For private companies:

  • Adopt best practices for privacy, data security, usability, and accessibility. Providers of anticensorship tools and end-to-end encrypted messaging services should protect the privacy of their users by design. Providers should create privacy-preserving products that are end-to-end encrypted by default, support anonymity software and collect minimal data. Companies providing services across the internet infrastructure ecosystem should embed anti-censorship functions into their products, which will help cultivate resilience to censorship and surveillance as a default.
  • Uphold human rights commitments when facing government demands. Providers of anti-censorship and end-to-end encrypted platforms should resist government requests for user data or content restrictions that contravene international human rights standards.
  • Support civil society resilience to defend anti-censorship tools and end-to-end encryption.
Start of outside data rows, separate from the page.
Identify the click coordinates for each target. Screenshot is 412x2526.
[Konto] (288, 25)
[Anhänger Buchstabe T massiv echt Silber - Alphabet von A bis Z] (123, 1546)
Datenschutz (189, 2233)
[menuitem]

Companies should collaborate with civil society on joint and sustained efforts to defend access to anti-censorship and end-to-end encrypted tools, and the free and open internet more broadly.

 

The Global Initiative on the Future of the Internet (GIFI) is a multi-stakeholder initiative hosted at the Global Governance Programme of the Robert Schuman Centre for Advanced Studies, promoting an open internet and supports the principles of the Declaration for the Future of the Internet (DFI).

Freedom House is a nonprofit, nonpartisan organisation working to create a world where all are free. It informs the public about threats to freedom, mobilises global action, and supports democracy’s defenders.